Copy out all the rows below, swapping "icon" for "symbol" and keeping everything else the same. Leave the pictures out of your answer.

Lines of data
* * * *

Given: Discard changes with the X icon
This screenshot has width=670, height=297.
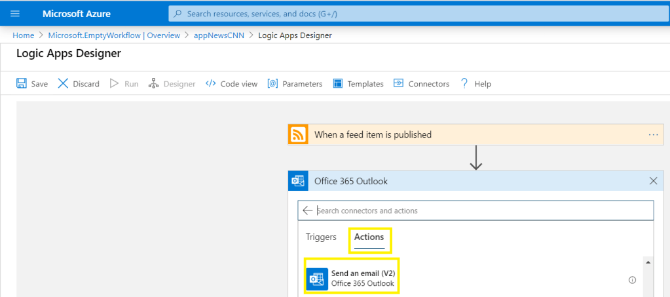Looking at the screenshot, I should (x=63, y=84).
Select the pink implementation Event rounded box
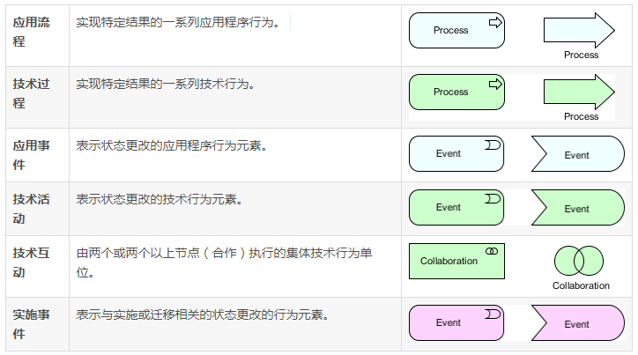This screenshot has height=355, width=638. 456,323
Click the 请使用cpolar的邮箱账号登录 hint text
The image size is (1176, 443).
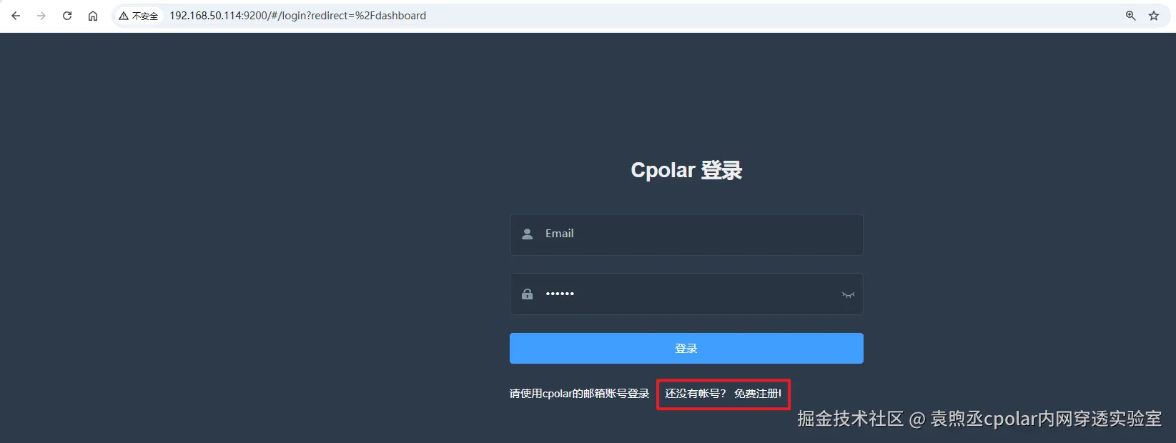click(579, 394)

* * * *

▶ ANSWER TO THIS EXERCISE:
Given: Discard changes with the X symbol
This screenshot has width=670, height=297.
Looking at the screenshot, I should (x=63, y=84).
Select the pink implementation Event rounded box
This screenshot has height=355, width=638. 456,323
Click the 请使用cpolar的邮箱账号登录 hint text
The image size is (1176, 443).
click(579, 394)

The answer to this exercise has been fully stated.